# Exercise aim
Reproduce the material below word for word, from its start through the line containing "window-title: Settings is", and leave the pictures out.

# Exercise data
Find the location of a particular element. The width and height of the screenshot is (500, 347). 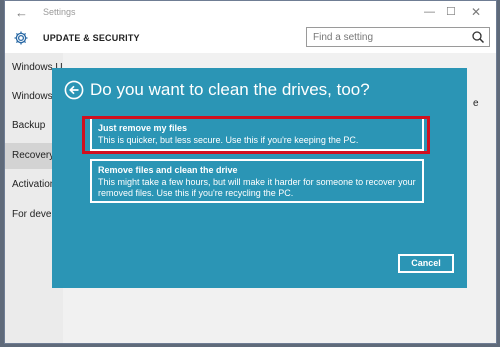

window-title: Settings is located at coordinates (60, 12).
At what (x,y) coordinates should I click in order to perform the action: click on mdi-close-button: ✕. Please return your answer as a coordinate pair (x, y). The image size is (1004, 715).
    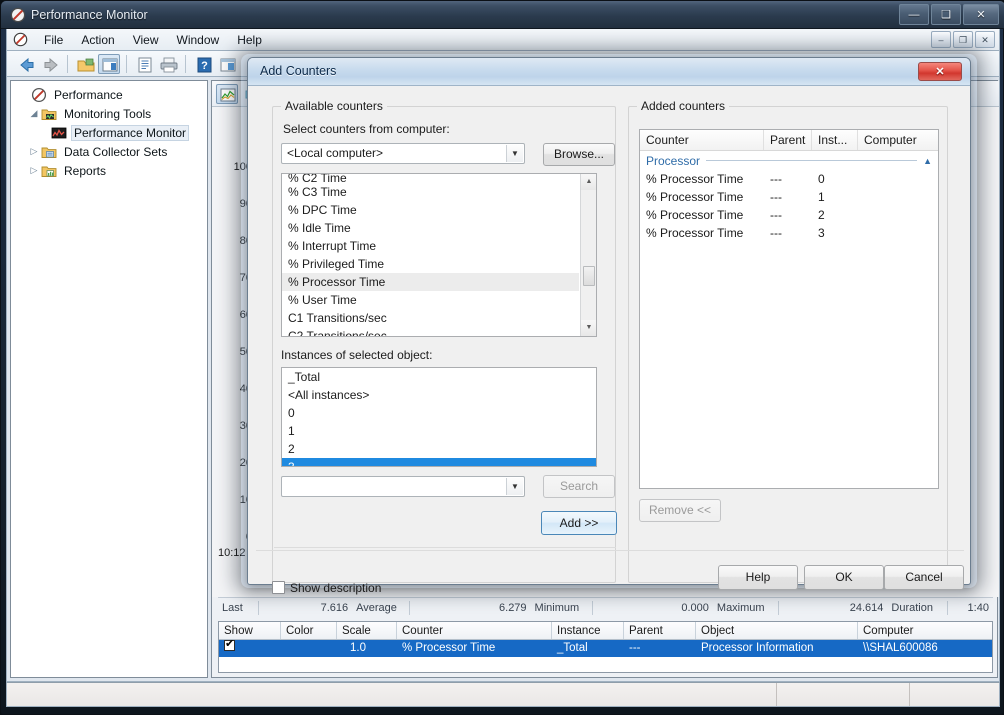
    Looking at the image, I should click on (985, 40).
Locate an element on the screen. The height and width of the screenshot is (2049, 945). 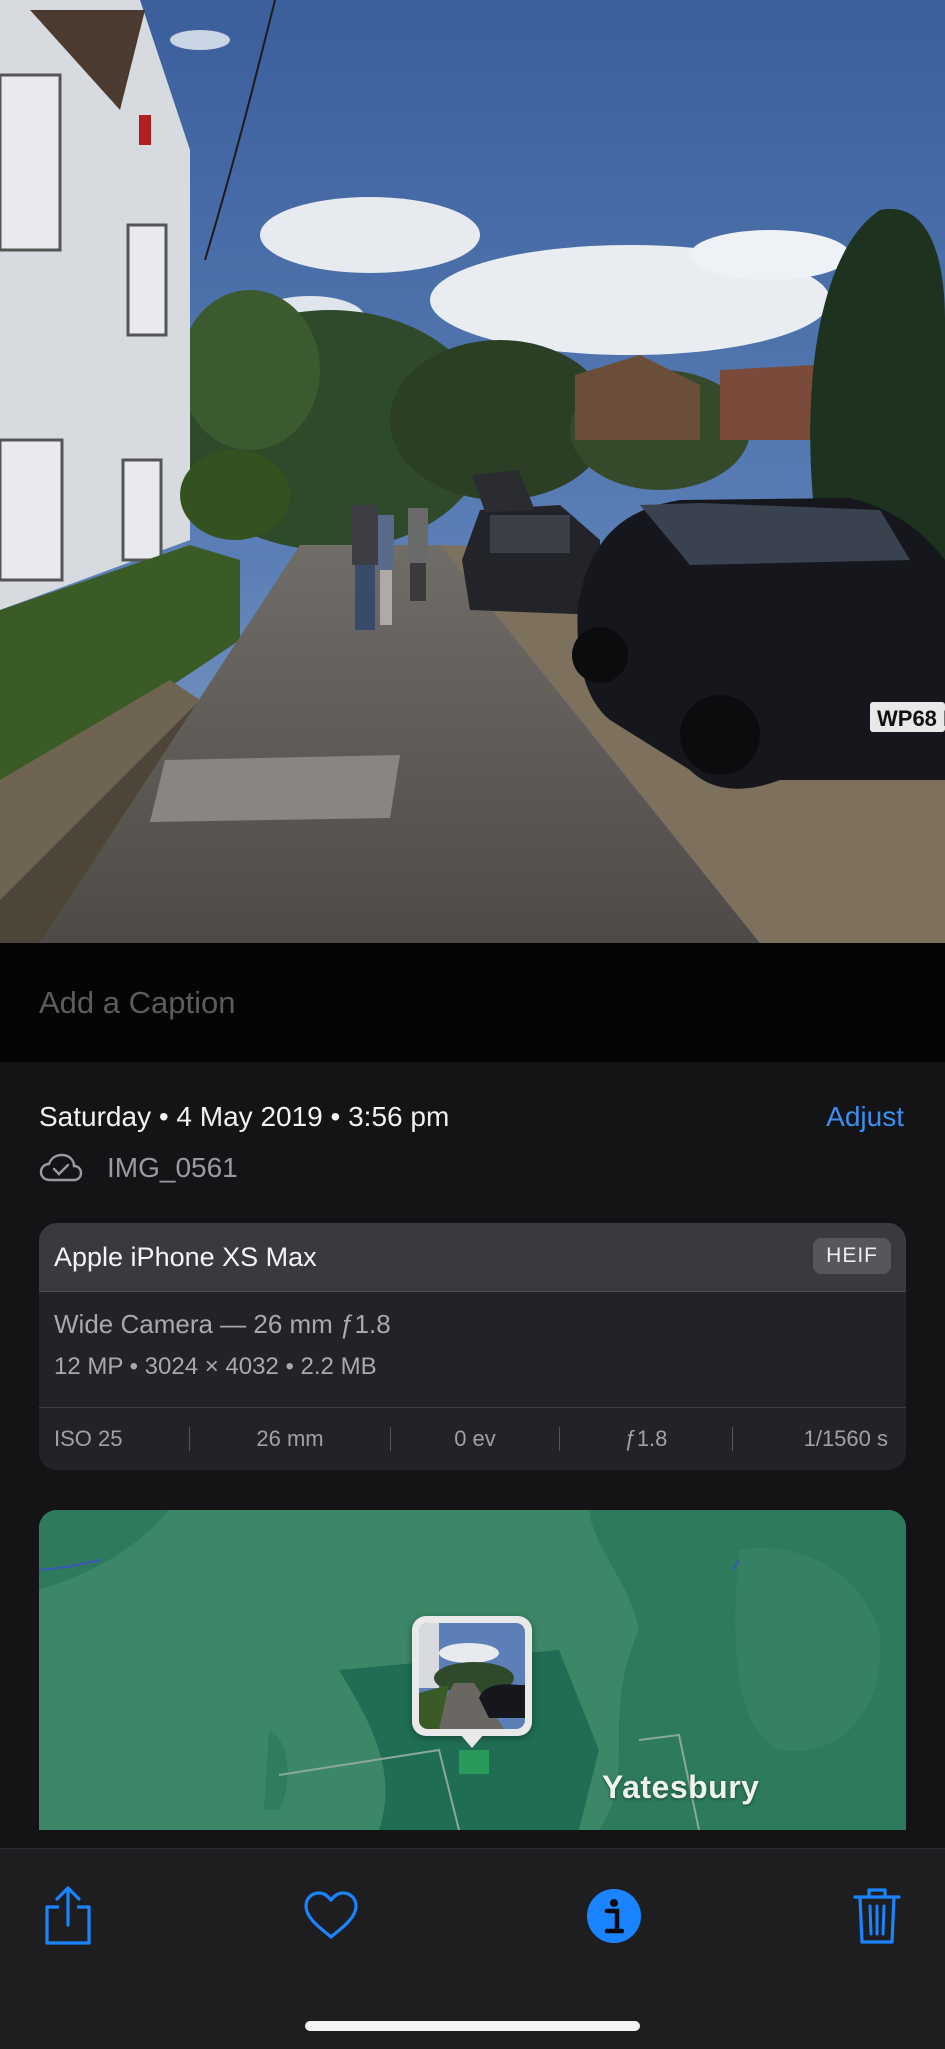
delete-button is located at coordinates (877, 1916).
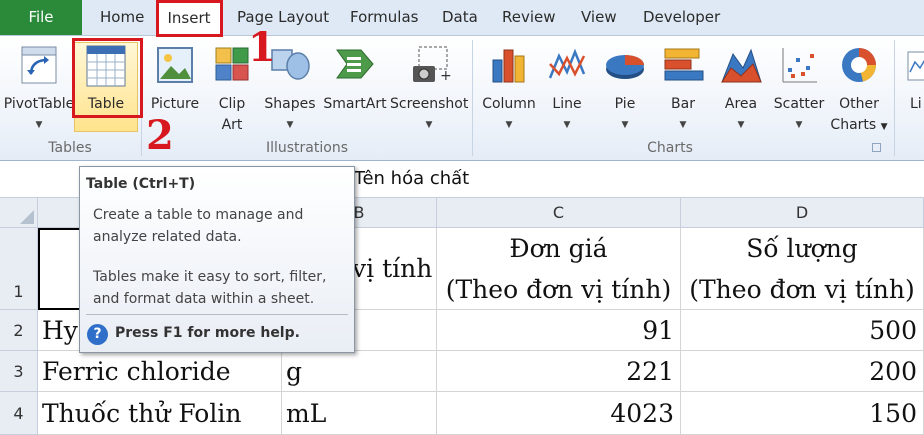 This screenshot has height=435, width=924. Describe the element at coordinates (800, 66) in the screenshot. I see `scatter-chart-icon` at that location.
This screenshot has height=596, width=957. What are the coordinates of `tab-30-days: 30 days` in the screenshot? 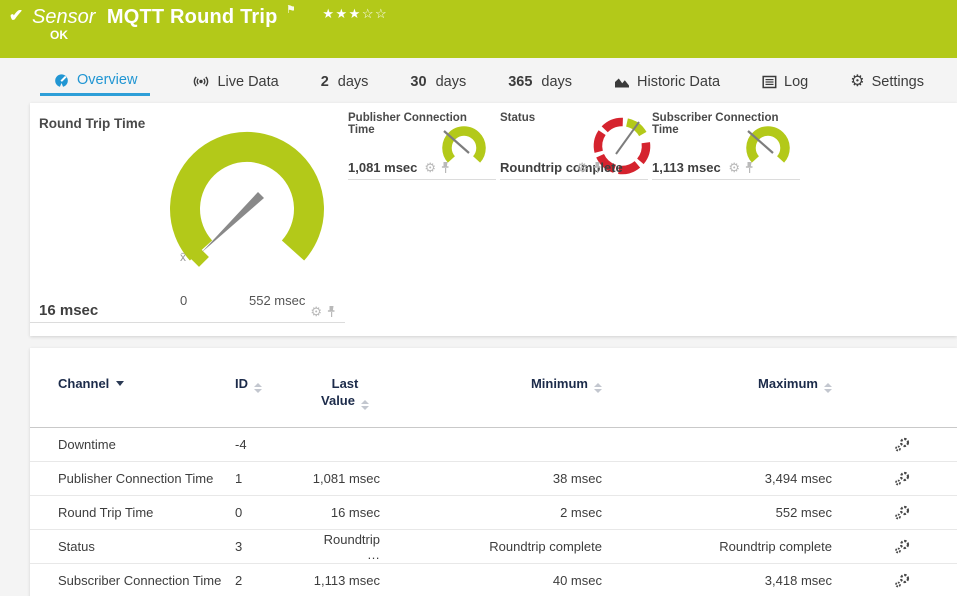 It's located at (438, 82).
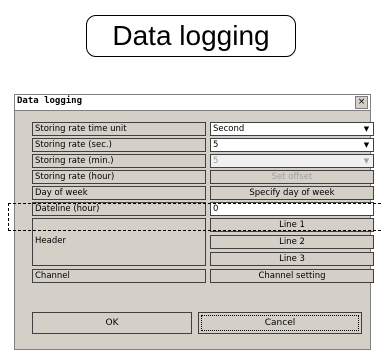  What do you see at coordinates (292, 129) in the screenshot?
I see `storing-rate-time-unit-select: Second ▼` at bounding box center [292, 129].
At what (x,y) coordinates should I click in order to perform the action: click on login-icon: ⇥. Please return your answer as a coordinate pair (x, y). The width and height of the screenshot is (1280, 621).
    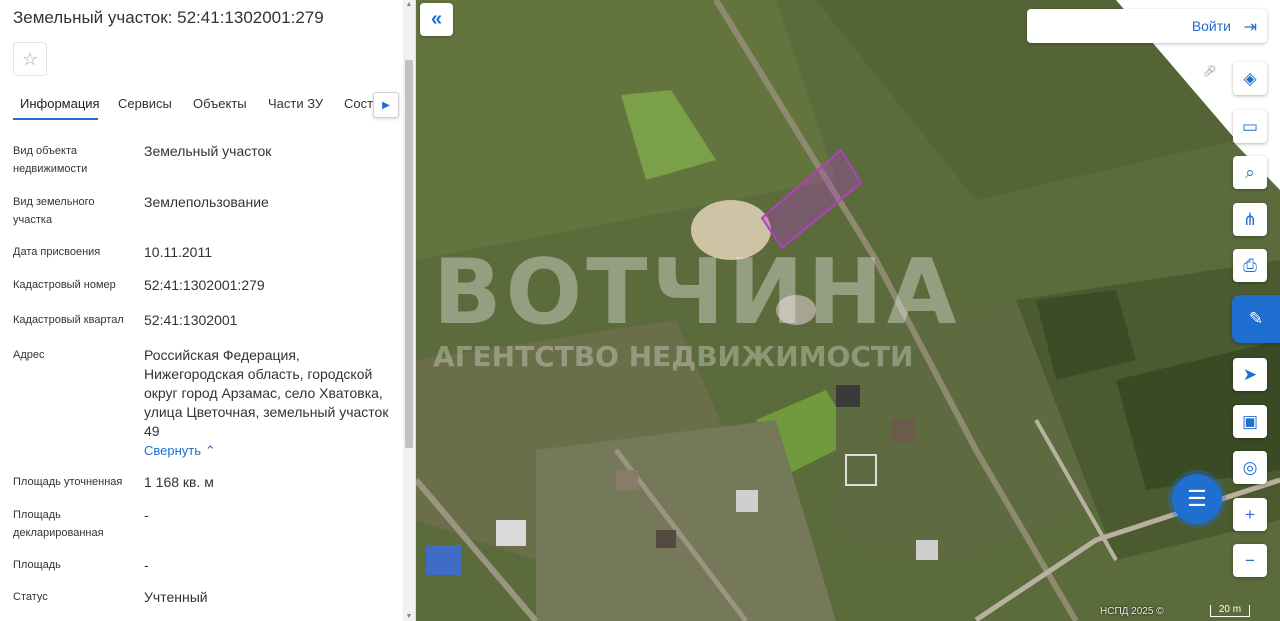
    Looking at the image, I should click on (1250, 28).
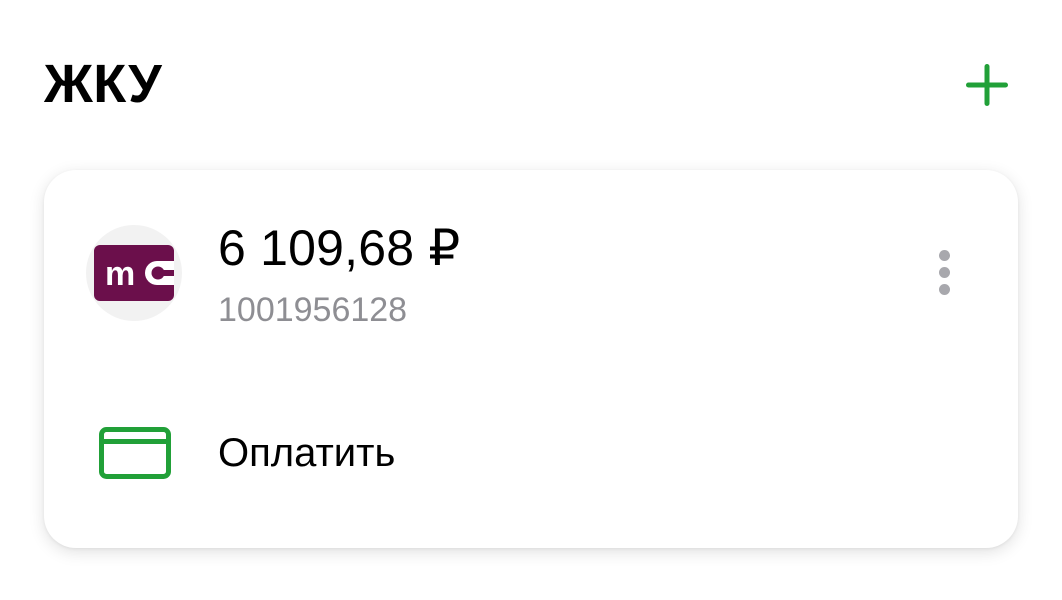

# Answer space
Find the location of a particular element. The width and height of the screenshot is (500, 347). 

window-title: Settings is located at coordinates (60, 12).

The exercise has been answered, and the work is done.